= INSTRUCTIONS FOR THE TASK =
Lines with "options" in them are to be located in the listing below and copied.
EXERCISE MATERIAL section start
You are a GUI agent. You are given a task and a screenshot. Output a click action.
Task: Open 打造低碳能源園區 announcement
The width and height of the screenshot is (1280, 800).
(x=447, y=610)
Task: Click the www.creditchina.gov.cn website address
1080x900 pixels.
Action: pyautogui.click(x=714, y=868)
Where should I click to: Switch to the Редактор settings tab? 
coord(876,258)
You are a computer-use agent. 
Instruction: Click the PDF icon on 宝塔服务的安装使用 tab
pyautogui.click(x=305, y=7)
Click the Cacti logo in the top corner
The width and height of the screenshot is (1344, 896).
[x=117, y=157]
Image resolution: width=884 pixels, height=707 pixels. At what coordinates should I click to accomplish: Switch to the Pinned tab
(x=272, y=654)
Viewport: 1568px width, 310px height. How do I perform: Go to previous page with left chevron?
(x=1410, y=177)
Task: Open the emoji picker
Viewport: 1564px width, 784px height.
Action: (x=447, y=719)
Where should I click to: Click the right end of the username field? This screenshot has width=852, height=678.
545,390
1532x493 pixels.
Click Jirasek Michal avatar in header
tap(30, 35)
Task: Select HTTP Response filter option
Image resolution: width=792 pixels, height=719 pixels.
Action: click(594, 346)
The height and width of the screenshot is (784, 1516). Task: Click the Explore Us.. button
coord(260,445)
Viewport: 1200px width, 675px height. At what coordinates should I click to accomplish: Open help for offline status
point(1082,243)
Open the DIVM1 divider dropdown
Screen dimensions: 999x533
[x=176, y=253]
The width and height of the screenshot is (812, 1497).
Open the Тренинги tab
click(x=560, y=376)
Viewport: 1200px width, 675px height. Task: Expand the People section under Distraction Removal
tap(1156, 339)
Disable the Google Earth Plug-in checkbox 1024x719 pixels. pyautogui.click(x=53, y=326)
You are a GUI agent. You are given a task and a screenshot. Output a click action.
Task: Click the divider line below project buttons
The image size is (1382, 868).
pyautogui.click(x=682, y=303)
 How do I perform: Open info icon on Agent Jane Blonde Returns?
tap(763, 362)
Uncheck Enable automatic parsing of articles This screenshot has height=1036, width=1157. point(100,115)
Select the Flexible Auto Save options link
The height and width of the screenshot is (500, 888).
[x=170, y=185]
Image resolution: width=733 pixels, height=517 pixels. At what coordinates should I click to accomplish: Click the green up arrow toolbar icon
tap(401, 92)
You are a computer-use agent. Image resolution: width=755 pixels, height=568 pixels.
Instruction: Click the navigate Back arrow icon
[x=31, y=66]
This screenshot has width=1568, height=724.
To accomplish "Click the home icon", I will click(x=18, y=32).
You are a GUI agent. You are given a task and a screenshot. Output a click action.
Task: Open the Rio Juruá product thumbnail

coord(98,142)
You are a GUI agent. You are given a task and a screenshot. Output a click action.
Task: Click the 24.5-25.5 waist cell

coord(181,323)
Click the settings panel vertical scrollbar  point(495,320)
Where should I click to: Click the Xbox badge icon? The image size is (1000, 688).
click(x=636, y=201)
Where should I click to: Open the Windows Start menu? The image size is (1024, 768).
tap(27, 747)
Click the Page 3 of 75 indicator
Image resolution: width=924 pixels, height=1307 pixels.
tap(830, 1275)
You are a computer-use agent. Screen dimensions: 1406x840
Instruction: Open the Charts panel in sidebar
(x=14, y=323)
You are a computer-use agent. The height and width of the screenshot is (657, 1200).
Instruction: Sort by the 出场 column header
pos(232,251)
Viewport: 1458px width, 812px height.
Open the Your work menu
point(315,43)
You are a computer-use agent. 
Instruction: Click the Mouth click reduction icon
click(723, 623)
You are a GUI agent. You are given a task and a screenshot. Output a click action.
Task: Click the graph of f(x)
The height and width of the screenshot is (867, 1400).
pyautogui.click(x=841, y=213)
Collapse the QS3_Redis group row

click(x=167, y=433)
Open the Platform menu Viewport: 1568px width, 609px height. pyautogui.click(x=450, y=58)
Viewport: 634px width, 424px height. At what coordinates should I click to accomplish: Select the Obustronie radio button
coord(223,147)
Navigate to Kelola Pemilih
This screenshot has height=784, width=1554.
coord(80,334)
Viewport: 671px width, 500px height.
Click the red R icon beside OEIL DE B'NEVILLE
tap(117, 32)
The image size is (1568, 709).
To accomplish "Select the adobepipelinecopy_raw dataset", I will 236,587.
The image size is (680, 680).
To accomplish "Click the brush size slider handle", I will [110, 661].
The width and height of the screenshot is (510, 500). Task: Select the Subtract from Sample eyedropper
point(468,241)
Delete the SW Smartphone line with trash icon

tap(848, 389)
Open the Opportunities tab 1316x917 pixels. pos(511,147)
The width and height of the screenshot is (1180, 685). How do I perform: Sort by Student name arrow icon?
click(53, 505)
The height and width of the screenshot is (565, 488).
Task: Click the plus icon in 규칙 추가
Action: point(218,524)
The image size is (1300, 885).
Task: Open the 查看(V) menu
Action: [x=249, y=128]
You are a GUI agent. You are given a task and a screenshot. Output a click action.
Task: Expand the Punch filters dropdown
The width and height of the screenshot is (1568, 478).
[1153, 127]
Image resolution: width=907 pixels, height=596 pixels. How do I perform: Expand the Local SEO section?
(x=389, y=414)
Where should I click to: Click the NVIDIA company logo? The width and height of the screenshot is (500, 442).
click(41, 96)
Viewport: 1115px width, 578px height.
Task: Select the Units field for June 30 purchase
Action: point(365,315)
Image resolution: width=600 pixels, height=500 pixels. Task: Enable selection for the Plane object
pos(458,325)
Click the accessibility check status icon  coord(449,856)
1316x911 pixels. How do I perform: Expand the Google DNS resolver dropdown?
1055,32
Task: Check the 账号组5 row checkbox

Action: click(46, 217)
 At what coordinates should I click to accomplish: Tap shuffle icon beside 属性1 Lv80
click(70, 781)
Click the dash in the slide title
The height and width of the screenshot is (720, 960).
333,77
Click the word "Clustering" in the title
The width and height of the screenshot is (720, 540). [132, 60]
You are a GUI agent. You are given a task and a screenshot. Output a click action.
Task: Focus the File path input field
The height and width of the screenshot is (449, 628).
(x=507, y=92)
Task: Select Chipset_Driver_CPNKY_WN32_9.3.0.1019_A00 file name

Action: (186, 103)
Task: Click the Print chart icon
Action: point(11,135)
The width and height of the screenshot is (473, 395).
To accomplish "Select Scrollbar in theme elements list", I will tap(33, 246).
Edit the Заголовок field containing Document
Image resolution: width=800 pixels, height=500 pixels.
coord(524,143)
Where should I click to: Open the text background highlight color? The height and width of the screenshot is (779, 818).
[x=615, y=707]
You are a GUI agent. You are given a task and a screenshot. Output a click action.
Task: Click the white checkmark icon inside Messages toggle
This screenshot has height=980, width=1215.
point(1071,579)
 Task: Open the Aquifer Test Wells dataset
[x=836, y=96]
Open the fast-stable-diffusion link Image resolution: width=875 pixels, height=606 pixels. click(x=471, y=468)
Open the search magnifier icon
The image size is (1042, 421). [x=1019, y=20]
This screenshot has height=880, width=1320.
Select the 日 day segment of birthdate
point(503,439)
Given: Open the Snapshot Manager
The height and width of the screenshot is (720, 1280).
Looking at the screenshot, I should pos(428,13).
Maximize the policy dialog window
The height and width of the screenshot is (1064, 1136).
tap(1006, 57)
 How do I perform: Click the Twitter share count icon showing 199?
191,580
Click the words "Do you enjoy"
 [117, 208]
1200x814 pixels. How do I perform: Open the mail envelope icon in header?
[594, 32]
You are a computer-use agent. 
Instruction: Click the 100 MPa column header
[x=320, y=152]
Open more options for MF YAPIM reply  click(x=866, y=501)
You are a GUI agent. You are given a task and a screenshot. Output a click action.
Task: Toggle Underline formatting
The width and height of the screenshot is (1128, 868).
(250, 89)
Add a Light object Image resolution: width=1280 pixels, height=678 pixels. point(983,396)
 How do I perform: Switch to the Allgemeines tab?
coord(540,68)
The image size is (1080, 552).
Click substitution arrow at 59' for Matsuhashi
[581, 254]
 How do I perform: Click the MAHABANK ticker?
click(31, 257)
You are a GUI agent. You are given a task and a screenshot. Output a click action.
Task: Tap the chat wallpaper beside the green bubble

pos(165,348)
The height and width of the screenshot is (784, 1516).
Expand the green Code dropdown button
EXERCISE MATERIAL section end
= FINAL ANSWER =
Select the Flexible Auto Save options link
Open more options for MF YAPIM reply  click(x=866, y=501)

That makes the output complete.